Sample input json:
Email1 - Paragraph1:
{
“ParagraphId”: “Para1",
“EmailId”: “Email1",
“Content”: “The city is Chennai”,
“Tags”: [
{
“TagId”: “Tag1”,
“Name: “City”,
“Values”: [
{
“Value”: “Chennai”
}
]
}
]
}
Email1 - Paragraph2:
{
“ParagraphId”: “Para2",
“EmailId”: “Email1",
“Content”: “It has around 10000 people living in the city.“,
“Tags”: [
{
“TagId”: “Tag2”,
“Name: “Population”,
“Values”: [
{
“Value”: “10000"
}
]
}
]
}
Email2 - Paragraph1:
{
“ParagraphId”: “Para1",
“EmailId”: “Email2",
“Content”: “The city is Bengaluru”,
“Tags”: [
{
“TagId”: “Tag1”,
“Name: “City”,
“Values”: [
{
“Value”: “Bengaluru”
}
]
}
]
}
Email2 - Paragraph2:
{
“ParagraphId”: “Para2",
“EmailId”: “Email2",
“Content”: “The city’s population is about 5000.“,
“Tags”: [
{
“TagId”: “Tag2”,
“Name: “Population”,
“Values”: [
{
“Value”: “5000"
}
]
}
]
}
Problem statement:
Email - can have multiple paragraphs
Paragraph - can have multiple Tags
Tag - can have multiple Values
Query:
Get the total population of all the cities grouped by city name
Current solution:
We’re using aggegations in Elasticsearch (2 queries) to solve this.
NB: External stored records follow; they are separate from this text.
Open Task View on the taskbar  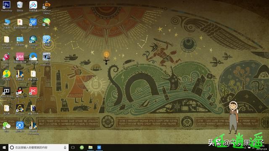73,147
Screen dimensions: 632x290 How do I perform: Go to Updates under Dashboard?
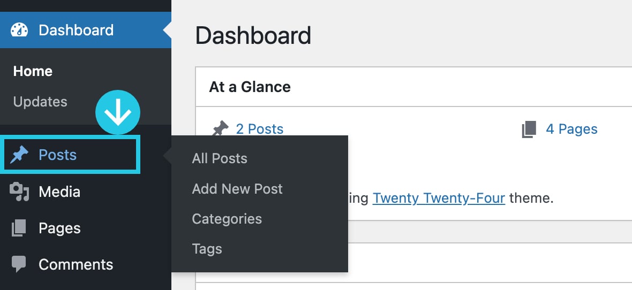pos(40,102)
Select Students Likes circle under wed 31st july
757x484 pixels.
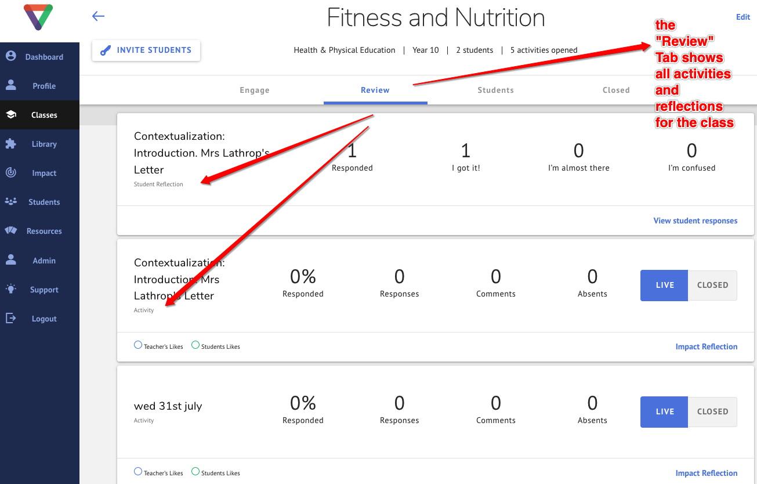point(195,471)
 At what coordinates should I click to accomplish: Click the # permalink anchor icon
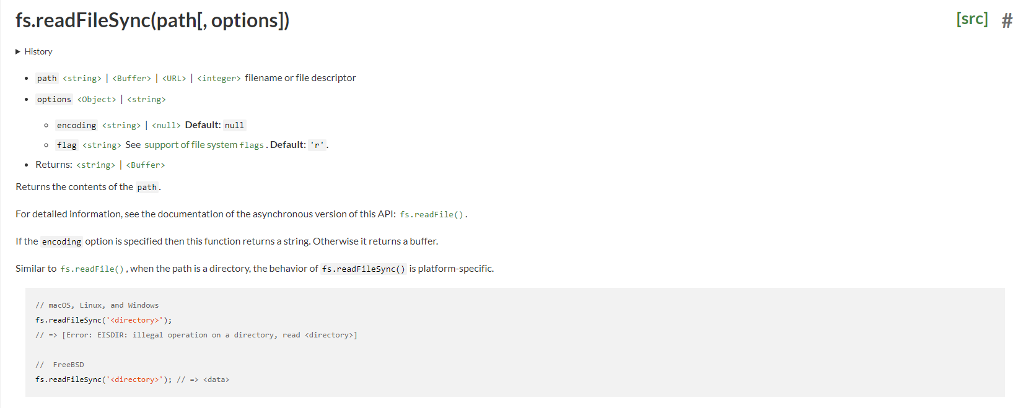click(x=1007, y=21)
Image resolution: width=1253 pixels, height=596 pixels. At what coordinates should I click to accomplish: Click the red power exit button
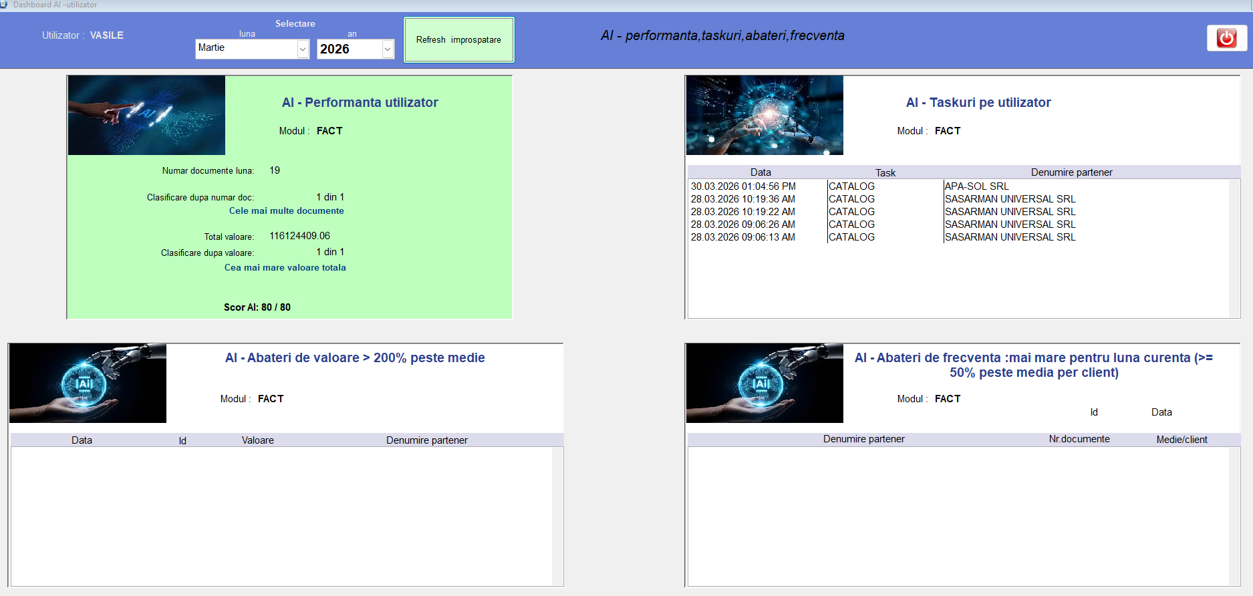pyautogui.click(x=1226, y=38)
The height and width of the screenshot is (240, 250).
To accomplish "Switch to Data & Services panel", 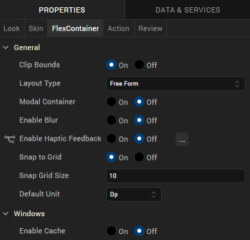I will [188, 10].
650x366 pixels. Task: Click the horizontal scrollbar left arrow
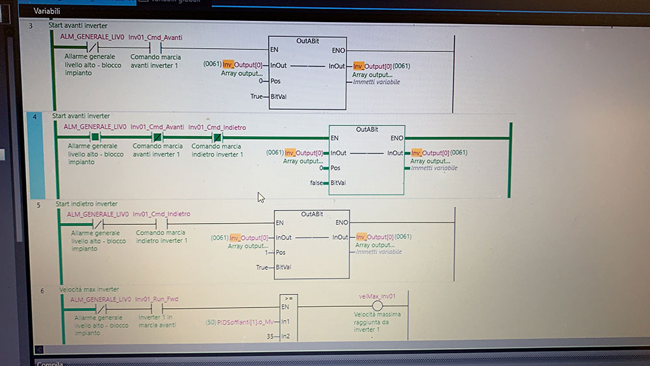coord(39,348)
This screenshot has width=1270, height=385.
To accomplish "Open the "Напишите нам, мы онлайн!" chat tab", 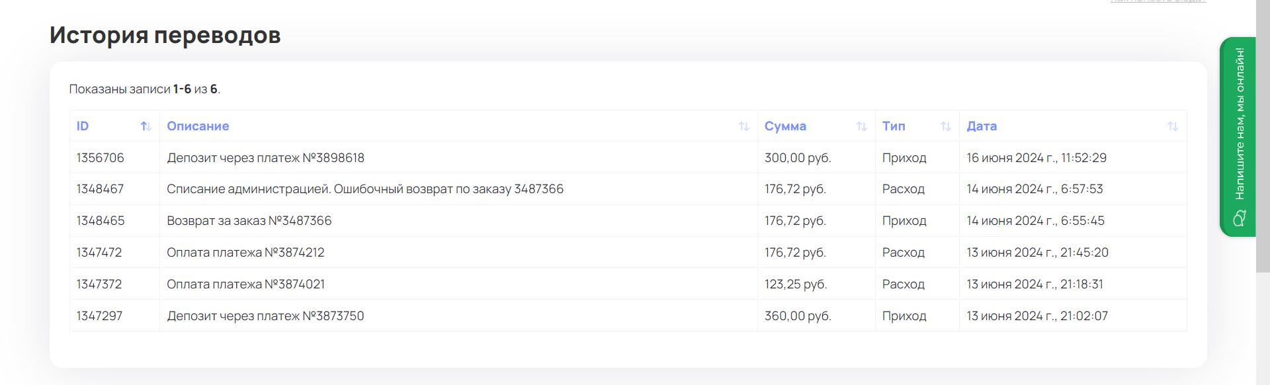I will coord(1239,124).
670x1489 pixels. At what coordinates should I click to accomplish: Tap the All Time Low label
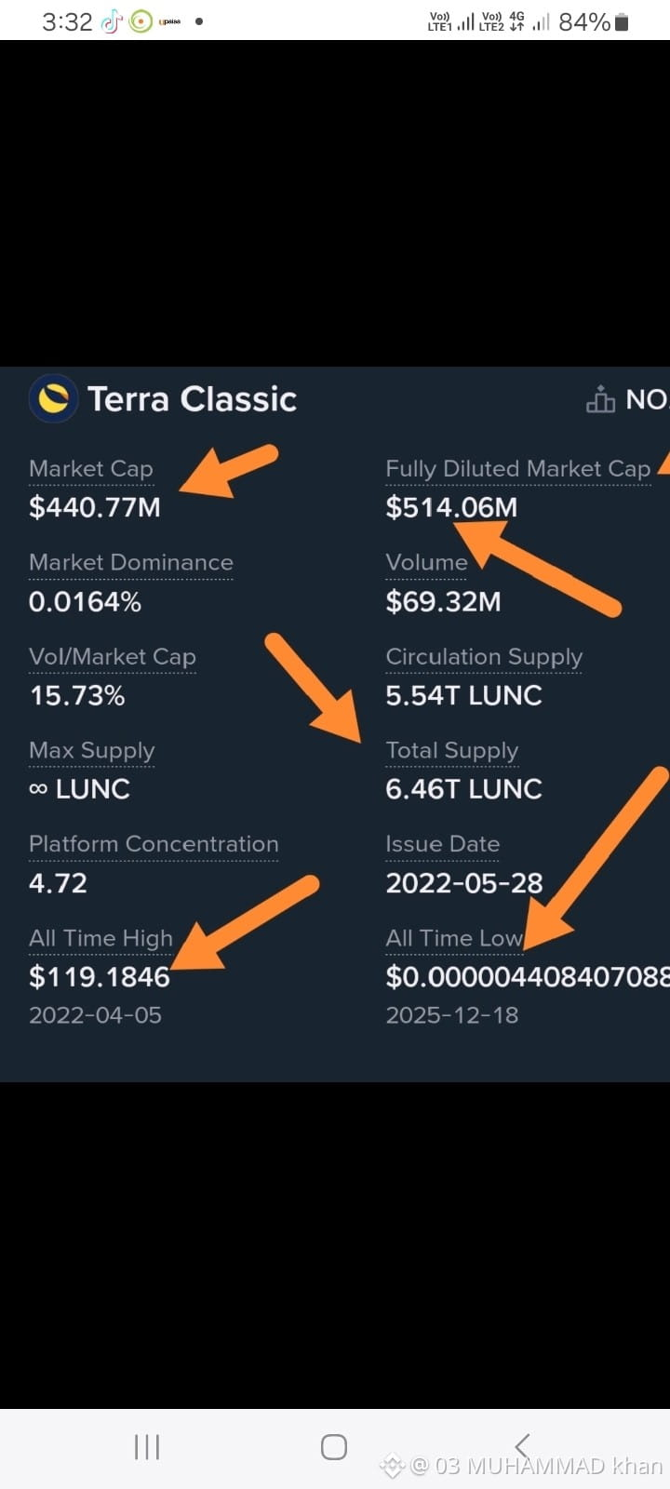pyautogui.click(x=455, y=938)
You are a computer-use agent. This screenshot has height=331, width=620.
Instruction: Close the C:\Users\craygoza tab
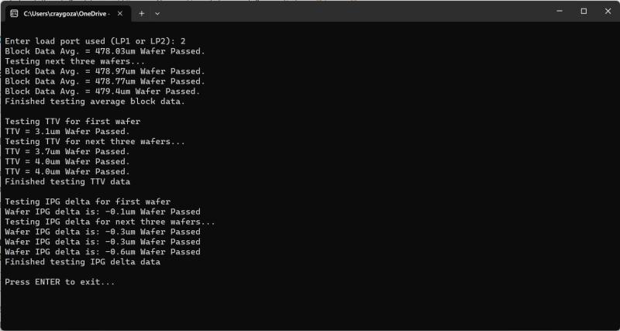click(x=120, y=13)
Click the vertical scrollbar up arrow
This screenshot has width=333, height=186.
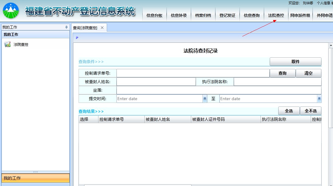(331, 46)
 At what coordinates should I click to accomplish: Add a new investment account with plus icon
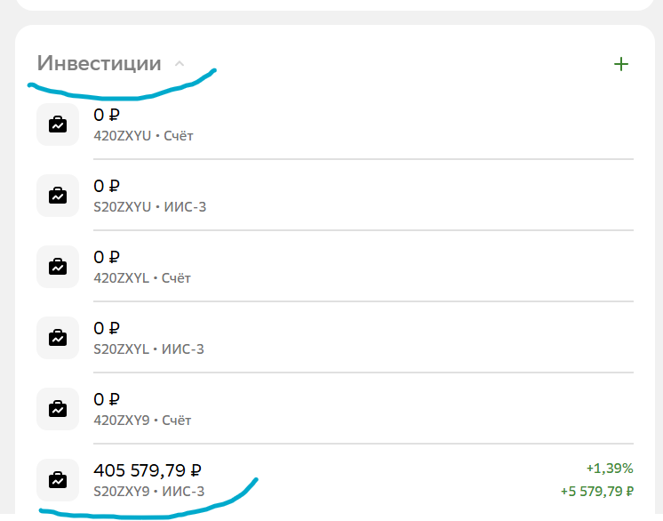pos(621,64)
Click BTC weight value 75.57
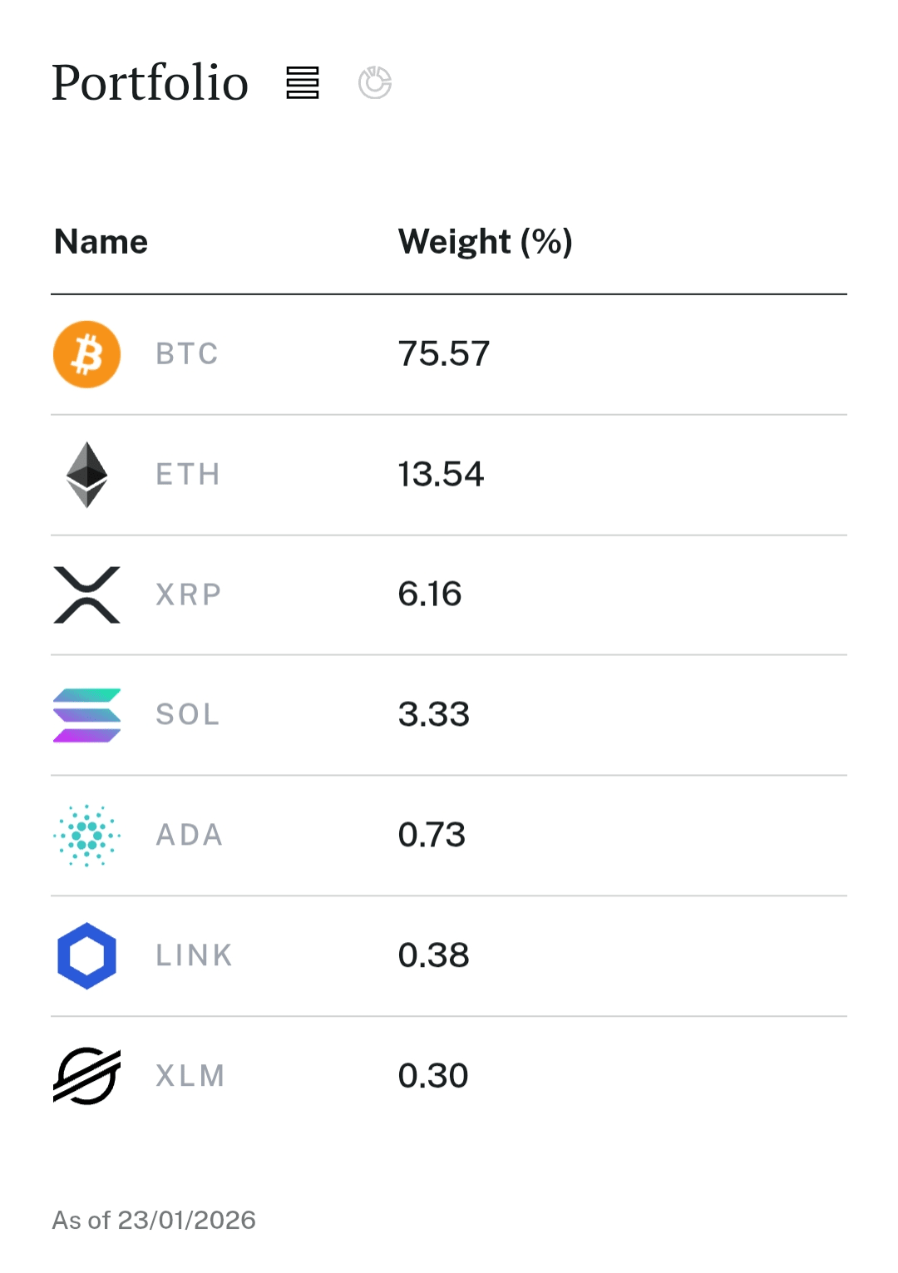 click(444, 354)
First we’re identifying the Paragraphs in the Emails which has the Tag name “City” linked to it.
In this case, the 1st Paragrah from both the Emails will be filtered and the list of EmailIds under each City bucket.
Then based on the EmailIds retrieved under each bucket, we’ll check for the Paragraphs that has the “Population” Tag linked to it. For those Population paragraphs, the SUM aggregate function will be applied.
Complexity:
The time taken for the queries here depends on the number of Cities present in the Paragraphs and the number of aggregate functions performed.
It takes more time for the query to execute with increasing bucket size.
Questions:
- Is there any way, we can optimise the querying part?
- Is there any schema change needed in the way we’re saving the data here?
- If no possible way to achieve in ES, any other database alternatives?
- It is more challenging to construct a query with multiple group by fields (Country and City tags). Any easy way to handle this?
- If we’re returning the list of values under each bucket (instead of SUM aggregation here), ES seems to have a limit of 10000 values per bucket too. Any solution here too?